Content starts

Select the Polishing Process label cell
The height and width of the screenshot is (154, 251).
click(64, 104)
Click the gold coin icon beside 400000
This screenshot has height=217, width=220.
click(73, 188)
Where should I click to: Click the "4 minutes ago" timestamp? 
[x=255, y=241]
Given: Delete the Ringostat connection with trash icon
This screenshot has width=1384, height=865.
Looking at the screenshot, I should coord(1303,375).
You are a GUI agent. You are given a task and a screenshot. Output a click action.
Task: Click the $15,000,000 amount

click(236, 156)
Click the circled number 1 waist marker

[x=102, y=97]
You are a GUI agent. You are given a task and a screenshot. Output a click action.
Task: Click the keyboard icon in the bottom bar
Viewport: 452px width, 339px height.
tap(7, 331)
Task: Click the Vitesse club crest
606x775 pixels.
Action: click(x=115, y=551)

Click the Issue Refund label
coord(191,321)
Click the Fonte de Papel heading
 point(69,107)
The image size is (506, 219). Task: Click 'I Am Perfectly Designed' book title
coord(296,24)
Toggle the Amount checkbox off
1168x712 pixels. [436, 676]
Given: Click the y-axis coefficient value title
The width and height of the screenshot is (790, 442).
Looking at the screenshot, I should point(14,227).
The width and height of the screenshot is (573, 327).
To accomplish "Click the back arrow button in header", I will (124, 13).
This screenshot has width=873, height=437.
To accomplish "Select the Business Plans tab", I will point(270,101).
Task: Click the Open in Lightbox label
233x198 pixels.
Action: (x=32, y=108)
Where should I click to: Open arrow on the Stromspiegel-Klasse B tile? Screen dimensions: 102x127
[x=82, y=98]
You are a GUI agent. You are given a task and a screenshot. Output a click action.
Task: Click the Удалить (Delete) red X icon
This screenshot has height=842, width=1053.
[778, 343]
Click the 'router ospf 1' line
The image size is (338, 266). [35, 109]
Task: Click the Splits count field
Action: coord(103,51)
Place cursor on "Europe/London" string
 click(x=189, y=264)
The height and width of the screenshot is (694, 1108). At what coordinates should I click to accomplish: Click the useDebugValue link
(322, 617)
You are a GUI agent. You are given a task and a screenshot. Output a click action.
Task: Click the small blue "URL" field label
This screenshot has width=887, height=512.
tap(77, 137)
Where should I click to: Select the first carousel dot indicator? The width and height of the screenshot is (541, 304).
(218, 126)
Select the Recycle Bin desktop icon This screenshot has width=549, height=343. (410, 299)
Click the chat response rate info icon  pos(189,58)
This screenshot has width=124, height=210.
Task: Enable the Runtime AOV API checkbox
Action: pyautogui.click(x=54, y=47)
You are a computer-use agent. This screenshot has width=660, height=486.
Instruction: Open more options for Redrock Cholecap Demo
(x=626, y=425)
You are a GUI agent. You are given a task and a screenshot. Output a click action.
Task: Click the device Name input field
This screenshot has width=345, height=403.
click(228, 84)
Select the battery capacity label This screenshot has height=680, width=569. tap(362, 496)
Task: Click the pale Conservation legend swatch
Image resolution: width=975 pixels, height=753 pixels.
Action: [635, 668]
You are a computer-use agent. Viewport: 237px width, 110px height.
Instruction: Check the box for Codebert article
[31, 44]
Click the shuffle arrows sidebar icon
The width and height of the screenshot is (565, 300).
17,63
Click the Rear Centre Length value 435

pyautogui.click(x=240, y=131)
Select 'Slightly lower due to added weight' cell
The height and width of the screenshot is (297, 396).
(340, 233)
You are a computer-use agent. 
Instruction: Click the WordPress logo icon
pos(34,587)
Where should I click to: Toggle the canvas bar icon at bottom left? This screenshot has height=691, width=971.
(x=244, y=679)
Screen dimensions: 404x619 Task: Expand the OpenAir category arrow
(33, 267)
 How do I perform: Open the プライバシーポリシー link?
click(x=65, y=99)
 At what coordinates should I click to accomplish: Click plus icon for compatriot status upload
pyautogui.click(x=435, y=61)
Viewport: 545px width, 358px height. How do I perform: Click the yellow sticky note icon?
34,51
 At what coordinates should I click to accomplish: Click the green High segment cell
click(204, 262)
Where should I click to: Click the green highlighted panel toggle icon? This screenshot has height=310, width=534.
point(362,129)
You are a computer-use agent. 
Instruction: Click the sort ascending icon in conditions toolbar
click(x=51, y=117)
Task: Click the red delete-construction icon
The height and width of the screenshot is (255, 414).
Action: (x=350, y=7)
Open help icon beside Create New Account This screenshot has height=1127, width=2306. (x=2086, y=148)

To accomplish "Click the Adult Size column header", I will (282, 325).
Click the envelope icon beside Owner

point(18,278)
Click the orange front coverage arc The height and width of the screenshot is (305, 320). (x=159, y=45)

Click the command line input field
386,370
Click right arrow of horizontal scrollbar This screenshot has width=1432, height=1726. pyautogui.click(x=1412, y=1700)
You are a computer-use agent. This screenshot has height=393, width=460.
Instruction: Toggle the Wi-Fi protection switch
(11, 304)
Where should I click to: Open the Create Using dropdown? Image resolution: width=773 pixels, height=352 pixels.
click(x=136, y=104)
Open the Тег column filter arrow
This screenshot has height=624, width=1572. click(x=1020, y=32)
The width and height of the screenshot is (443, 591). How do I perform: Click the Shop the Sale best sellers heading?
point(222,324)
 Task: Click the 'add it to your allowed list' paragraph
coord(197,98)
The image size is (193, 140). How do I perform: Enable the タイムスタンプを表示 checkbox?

Content ends

▶ Try it
Repeat every line of the records, exactly as given.

▶ Result below
Select the Polishing Process label cell
The height and width of the screenshot is (154, 251).
click(64, 104)
Click the gold coin icon beside 400000
This screenshot has height=217, width=220.
click(73, 188)
Where should I click to: Click the "4 minutes ago" timestamp? 
[x=255, y=241]
Given: Delete the Ringostat connection with trash icon
This screenshot has width=1384, height=865.
Looking at the screenshot, I should coord(1303,375).
You are a GUI agent. You are given a task and a screenshot. Output a click action.
Task: Click the $15,000,000 amount

click(236, 156)
Click the circled number 1 waist marker

[x=102, y=97]
You are a GUI agent. You are given a task and a screenshot. Output a click action.
Task: Click the keyboard icon in the bottom bar
Viewport: 452px width, 339px height.
tap(7, 331)
Task: Click the Vitesse club crest
606x775 pixels.
Action: click(x=115, y=551)

Click the Issue Refund label
coord(191,321)
Click the Fonte de Papel heading
 point(69,107)
The image size is (506, 219). Task: Click 'I Am Perfectly Designed' book title
coord(296,24)
Toggle the Amount checkbox off
1168x712 pixels. [436, 676]
Given: Click the y-axis coefficient value title
The width and height of the screenshot is (790, 442).
Looking at the screenshot, I should point(14,227).
The width and height of the screenshot is (573, 327).
To accomplish "Click the back arrow button in header", I will (124, 13).
This screenshot has width=873, height=437.
To accomplish "Select the Business Plans tab", I will point(270,101).
Task: Click the Open in Lightbox label
233x198 pixels.
Action: (x=32, y=108)
Where should I click to: Open arrow on the Stromspiegel-Klasse B tile? Screen dimensions: 102x127
[x=82, y=98]
You are a GUI agent. You are given a task and a screenshot. Output a click action.
Task: Click the Удалить (Delete) red X icon
This screenshot has height=842, width=1053.
[778, 343]
Click the 'router ospf 1' line
The image size is (338, 266). [35, 109]
Task: Click the Splits count field
Action: coord(103,51)
Place cursor on "Europe/London" string
 click(x=189, y=264)
The height and width of the screenshot is (694, 1108). At what coordinates should I click to accomplish: Click the useDebugValue link
(322, 617)
You are a GUI agent. You are given a task and a screenshot. Output a click action.
Task: Click the small blue "URL" field label
This screenshot has width=887, height=512.
tap(77, 137)
Where should I click to: Select the first carousel dot indicator? The width and height of the screenshot is (541, 304).
(218, 126)
Select the Recycle Bin desktop icon This screenshot has width=549, height=343. (410, 299)
Click the chat response rate info icon  pos(189,58)
This screenshot has width=124, height=210.
Task: Enable the Runtime AOV API checkbox
Action: pyautogui.click(x=54, y=47)
You are a computer-use agent. This screenshot has width=660, height=486.
Instruction: Open more options for Redrock Cholecap Demo
(x=626, y=425)
You are a GUI agent. You are given a task and a screenshot. Output a click action.
Task: Click the device Name input field
This screenshot has width=345, height=403.
click(228, 84)
Select the battery capacity label This screenshot has height=680, width=569. tap(362, 496)
Task: Click the pale Conservation legend swatch
Image resolution: width=975 pixels, height=753 pixels.
Action: [635, 668]
You are a computer-use agent. Viewport: 237px width, 110px height.
Instruction: Check the box for Codebert article
[31, 44]
Click the shuffle arrows sidebar icon
The width and height of the screenshot is (565, 300).
17,63
Click the Rear Centre Length value 435

pyautogui.click(x=240, y=131)
Select 'Slightly lower due to added weight' cell
The height and width of the screenshot is (297, 396).
(340, 233)
You are a computer-use agent. 
Instruction: Click the WordPress logo icon
pos(34,587)
Where should I click to: Toggle the canvas bar icon at bottom left? This screenshot has height=691, width=971.
(x=244, y=679)
Screen dimensions: 404x619 Task: Expand the OpenAir category arrow
(33, 267)
 How do I perform: Open the プライバシーポリシー link?
click(x=65, y=99)
 At what coordinates should I click to accomplish: Click plus icon for compatriot status upload
pyautogui.click(x=435, y=61)
Viewport: 545px width, 358px height. How do I perform: Click the yellow sticky note icon?
34,51
 At what coordinates should I click to accomplish: Click the green High segment cell
click(204, 262)
Where should I click to: Click the green highlighted panel toggle icon? This screenshot has height=310, width=534.
point(362,129)
You are a computer-use agent. 
Instruction: Click the sort ascending icon in conditions toolbar
click(x=51, y=117)
Task: Click the red delete-construction icon
The height and width of the screenshot is (255, 414).
Action: (x=350, y=7)
Open help icon beside Create New Account This screenshot has height=1127, width=2306. (x=2086, y=148)

To accomplish "Click the Adult Size column header", I will (282, 325).
Click the envelope icon beside Owner

point(18,278)
Click the orange front coverage arc The height and width of the screenshot is (305, 320). (x=159, y=45)

Click the command line input field
386,370
Click right arrow of horizontal scrollbar This screenshot has width=1432, height=1726. pyautogui.click(x=1412, y=1700)
You are a computer-use agent. This screenshot has height=393, width=460.
Instruction: Toggle the Wi-Fi protection switch
(11, 304)
Where should I click to: Open the Create Using dropdown? Image resolution: width=773 pixels, height=352 pixels.
click(x=136, y=104)
Open the Тег column filter arrow
This screenshot has height=624, width=1572. click(x=1020, y=32)
The width and height of the screenshot is (443, 591). How do I perform: Click the Shop the Sale best sellers heading?
point(222,324)
 Task: Click the 'add it to your allowed list' paragraph
coord(197,98)
The image size is (193, 140). How do I perform: Enable the タイムスタンプを表示 checkbox?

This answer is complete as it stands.